Whenever a line in the data holds the string "more", copy that line.

┄┄┄┄┄┄┄┄┄┄

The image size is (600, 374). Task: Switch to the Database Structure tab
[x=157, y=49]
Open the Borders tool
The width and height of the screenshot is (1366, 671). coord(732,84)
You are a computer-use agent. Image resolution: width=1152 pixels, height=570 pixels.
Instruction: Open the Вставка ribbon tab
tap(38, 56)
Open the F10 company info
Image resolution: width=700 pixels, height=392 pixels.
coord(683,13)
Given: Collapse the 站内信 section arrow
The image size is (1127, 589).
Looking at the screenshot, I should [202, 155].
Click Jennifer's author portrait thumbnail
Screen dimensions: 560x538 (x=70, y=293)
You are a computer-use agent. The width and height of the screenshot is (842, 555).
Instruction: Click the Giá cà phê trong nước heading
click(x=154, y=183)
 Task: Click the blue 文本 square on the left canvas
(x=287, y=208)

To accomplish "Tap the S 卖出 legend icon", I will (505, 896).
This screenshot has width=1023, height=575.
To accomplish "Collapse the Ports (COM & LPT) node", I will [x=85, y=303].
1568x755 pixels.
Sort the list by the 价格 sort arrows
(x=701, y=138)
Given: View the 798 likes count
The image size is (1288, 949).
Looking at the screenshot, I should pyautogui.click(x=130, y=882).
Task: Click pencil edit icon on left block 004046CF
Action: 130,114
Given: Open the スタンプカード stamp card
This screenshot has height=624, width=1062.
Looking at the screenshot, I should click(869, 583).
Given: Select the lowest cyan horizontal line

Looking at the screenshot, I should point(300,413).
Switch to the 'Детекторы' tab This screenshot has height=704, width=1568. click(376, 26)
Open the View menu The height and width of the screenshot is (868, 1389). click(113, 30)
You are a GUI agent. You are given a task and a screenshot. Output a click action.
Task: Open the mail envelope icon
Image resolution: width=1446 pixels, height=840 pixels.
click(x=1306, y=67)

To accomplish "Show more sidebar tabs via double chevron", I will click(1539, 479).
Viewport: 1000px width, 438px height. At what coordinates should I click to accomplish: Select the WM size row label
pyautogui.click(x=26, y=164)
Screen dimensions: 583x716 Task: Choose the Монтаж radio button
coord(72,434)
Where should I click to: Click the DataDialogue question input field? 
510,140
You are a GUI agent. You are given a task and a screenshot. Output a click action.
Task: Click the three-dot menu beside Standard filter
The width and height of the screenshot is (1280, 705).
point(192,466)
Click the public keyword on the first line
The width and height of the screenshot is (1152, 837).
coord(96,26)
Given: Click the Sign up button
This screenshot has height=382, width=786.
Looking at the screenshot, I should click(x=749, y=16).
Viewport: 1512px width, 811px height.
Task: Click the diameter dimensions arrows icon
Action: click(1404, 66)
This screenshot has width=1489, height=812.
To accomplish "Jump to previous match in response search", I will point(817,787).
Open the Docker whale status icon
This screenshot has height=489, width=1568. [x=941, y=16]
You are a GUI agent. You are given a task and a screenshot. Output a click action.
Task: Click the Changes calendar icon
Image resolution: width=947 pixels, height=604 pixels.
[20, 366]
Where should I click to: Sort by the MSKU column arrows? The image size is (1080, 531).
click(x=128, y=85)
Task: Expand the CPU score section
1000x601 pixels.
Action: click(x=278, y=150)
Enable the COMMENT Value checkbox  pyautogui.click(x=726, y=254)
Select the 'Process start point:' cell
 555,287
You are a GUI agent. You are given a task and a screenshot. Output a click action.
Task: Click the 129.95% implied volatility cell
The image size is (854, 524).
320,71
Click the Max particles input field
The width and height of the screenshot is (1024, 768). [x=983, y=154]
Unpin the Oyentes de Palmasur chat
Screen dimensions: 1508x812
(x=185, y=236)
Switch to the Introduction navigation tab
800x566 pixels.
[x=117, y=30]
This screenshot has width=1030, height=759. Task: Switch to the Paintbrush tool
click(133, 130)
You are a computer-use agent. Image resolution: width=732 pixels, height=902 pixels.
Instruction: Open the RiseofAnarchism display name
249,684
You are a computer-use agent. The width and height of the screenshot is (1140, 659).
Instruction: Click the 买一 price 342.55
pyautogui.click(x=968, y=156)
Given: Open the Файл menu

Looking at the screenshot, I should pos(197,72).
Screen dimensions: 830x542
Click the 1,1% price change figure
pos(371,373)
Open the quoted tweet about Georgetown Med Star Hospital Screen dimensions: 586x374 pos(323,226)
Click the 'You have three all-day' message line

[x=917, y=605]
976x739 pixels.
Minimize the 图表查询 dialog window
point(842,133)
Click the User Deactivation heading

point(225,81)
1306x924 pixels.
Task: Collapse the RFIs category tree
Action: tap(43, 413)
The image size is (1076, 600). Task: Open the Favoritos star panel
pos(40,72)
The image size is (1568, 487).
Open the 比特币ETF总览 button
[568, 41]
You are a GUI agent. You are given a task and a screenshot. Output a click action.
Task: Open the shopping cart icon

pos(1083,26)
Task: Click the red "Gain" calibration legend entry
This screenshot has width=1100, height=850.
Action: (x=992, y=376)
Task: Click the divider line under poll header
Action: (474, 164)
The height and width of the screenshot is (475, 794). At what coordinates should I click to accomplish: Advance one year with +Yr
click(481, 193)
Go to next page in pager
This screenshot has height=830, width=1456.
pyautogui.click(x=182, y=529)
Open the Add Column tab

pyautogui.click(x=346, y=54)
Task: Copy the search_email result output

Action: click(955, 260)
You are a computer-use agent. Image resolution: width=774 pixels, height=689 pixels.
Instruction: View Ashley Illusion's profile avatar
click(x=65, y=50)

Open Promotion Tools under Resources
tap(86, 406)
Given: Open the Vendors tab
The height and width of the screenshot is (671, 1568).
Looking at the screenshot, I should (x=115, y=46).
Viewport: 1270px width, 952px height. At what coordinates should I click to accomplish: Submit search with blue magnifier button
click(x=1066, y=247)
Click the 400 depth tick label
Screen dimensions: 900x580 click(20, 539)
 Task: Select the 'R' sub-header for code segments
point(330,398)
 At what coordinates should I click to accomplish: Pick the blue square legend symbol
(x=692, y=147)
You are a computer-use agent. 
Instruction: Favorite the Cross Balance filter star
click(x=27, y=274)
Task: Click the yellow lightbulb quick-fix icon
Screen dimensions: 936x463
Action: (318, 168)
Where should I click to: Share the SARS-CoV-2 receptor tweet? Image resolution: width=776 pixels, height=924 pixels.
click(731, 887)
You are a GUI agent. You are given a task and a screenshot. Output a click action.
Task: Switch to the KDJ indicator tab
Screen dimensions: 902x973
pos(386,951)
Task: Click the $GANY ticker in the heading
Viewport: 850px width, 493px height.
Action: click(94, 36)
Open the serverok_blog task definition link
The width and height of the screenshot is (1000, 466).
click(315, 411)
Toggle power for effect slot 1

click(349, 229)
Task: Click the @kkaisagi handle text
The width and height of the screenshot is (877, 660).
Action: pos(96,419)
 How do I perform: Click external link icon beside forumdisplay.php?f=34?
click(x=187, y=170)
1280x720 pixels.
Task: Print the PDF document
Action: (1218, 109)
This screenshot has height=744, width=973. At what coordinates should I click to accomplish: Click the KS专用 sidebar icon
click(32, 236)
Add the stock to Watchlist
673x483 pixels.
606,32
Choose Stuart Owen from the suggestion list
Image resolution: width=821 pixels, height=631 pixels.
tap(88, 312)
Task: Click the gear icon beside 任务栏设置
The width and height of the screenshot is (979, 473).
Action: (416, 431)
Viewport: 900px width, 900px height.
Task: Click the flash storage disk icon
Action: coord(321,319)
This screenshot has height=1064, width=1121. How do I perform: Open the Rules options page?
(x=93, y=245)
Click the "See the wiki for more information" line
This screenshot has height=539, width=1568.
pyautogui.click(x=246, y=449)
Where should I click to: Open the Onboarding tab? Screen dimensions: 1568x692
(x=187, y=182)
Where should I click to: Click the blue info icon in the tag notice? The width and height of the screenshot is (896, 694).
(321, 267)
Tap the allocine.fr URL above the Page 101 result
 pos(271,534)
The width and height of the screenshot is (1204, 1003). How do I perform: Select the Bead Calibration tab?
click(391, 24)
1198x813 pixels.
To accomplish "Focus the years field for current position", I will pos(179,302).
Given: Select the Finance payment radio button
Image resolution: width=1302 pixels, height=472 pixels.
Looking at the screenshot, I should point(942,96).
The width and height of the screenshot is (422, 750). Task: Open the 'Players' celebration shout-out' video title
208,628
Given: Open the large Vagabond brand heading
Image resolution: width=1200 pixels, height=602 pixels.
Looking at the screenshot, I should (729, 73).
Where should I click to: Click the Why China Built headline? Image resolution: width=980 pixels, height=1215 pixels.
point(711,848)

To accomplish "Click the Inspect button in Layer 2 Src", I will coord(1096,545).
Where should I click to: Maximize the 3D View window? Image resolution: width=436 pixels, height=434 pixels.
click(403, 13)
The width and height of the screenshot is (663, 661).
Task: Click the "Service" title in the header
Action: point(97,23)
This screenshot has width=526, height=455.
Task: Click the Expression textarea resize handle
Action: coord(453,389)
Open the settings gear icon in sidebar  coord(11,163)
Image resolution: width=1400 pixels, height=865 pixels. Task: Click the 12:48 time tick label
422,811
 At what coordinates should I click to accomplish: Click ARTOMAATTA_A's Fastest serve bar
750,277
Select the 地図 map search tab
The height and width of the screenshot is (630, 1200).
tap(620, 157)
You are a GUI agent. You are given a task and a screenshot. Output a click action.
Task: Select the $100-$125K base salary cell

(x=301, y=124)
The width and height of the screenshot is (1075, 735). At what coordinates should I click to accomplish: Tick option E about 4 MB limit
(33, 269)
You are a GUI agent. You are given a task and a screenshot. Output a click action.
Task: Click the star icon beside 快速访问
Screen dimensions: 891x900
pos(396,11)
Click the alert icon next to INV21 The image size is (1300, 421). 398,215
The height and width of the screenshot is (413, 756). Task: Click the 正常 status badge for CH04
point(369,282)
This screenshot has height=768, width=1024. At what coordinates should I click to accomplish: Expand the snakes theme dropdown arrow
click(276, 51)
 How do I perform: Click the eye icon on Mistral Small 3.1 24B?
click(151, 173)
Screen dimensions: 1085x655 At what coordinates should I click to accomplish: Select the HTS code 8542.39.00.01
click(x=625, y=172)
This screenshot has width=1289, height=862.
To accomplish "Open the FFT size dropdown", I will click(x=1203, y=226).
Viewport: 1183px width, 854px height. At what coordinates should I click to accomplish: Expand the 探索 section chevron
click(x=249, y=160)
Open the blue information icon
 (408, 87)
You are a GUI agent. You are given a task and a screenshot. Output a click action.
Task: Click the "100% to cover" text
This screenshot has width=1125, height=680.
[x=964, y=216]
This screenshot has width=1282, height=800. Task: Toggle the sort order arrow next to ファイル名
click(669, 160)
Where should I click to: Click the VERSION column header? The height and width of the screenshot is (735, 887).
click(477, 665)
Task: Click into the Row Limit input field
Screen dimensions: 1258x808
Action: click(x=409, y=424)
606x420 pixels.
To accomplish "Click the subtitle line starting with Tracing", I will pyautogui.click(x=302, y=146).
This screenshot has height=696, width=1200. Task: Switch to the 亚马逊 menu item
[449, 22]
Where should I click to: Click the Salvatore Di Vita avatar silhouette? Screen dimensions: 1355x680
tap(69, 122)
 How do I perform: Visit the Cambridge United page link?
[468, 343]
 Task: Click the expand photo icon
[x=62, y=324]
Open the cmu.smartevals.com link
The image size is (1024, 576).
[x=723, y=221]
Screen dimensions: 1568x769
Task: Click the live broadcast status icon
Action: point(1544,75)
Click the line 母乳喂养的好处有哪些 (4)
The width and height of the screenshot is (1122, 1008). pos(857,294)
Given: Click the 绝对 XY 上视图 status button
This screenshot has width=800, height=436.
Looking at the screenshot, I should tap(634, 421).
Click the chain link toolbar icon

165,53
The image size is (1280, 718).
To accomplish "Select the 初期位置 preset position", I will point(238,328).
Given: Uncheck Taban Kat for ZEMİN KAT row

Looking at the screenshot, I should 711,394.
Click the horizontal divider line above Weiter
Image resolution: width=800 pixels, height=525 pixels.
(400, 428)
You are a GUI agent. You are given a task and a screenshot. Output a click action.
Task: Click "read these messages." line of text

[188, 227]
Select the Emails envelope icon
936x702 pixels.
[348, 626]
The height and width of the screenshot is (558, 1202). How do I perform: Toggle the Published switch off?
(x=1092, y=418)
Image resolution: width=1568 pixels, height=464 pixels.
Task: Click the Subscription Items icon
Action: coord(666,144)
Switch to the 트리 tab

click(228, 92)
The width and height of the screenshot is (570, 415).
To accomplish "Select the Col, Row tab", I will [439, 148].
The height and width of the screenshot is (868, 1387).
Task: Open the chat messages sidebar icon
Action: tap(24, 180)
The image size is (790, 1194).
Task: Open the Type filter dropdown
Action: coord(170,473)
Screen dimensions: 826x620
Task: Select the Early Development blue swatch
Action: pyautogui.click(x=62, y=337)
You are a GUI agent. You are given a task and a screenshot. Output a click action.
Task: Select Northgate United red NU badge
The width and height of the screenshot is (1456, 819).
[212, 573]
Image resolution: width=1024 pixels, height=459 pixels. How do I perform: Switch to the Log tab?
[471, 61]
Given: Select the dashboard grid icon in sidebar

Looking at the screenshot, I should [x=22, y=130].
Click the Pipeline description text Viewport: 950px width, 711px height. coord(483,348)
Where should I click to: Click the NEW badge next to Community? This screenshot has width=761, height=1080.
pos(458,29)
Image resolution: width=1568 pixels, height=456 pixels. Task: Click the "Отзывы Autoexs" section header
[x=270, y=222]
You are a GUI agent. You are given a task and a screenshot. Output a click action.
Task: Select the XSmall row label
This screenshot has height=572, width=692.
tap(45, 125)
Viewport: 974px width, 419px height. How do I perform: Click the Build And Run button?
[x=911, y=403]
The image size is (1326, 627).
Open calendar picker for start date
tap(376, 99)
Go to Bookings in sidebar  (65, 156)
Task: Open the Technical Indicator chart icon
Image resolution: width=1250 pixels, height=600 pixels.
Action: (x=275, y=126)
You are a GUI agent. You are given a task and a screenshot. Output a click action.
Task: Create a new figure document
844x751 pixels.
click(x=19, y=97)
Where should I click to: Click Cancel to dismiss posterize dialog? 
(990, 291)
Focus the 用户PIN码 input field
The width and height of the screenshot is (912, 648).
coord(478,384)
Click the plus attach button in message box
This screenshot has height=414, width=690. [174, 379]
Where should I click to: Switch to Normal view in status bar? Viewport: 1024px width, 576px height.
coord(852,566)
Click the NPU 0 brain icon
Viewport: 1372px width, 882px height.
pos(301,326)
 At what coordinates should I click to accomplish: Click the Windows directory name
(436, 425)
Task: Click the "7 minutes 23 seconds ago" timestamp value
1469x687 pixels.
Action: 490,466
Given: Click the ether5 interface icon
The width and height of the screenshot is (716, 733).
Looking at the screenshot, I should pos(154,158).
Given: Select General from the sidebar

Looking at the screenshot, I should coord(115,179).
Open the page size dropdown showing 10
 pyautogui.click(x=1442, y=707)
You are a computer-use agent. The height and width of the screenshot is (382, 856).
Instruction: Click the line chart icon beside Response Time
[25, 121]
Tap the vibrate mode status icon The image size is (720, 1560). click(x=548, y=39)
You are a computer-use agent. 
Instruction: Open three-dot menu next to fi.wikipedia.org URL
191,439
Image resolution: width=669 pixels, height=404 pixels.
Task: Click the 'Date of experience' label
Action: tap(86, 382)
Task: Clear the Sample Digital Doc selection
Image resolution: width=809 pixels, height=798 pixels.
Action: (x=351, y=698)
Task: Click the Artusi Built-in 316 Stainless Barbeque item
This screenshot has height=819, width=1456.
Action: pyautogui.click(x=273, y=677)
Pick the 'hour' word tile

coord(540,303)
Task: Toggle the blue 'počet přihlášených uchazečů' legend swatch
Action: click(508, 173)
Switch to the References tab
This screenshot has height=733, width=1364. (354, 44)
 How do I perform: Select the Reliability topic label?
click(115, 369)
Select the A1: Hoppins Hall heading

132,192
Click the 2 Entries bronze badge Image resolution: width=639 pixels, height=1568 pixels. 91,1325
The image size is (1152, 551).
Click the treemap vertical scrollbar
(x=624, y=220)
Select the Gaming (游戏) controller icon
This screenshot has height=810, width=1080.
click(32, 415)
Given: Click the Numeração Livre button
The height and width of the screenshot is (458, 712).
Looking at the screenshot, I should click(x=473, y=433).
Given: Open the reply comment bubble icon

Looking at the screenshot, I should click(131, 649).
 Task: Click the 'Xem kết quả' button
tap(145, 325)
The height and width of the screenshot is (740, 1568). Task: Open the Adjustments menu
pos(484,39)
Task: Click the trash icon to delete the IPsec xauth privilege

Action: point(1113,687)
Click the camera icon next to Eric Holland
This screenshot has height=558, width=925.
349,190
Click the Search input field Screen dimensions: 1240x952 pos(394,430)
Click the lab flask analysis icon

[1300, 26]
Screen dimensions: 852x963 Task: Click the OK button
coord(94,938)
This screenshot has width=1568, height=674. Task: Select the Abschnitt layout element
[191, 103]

┄┄┄┄┄┄┄┄┄┄

▶ _Completed task_
To accomplish "Show more sidebar tabs via double chevron", I will click(1539, 479).
Click the "See the wiki for more information" line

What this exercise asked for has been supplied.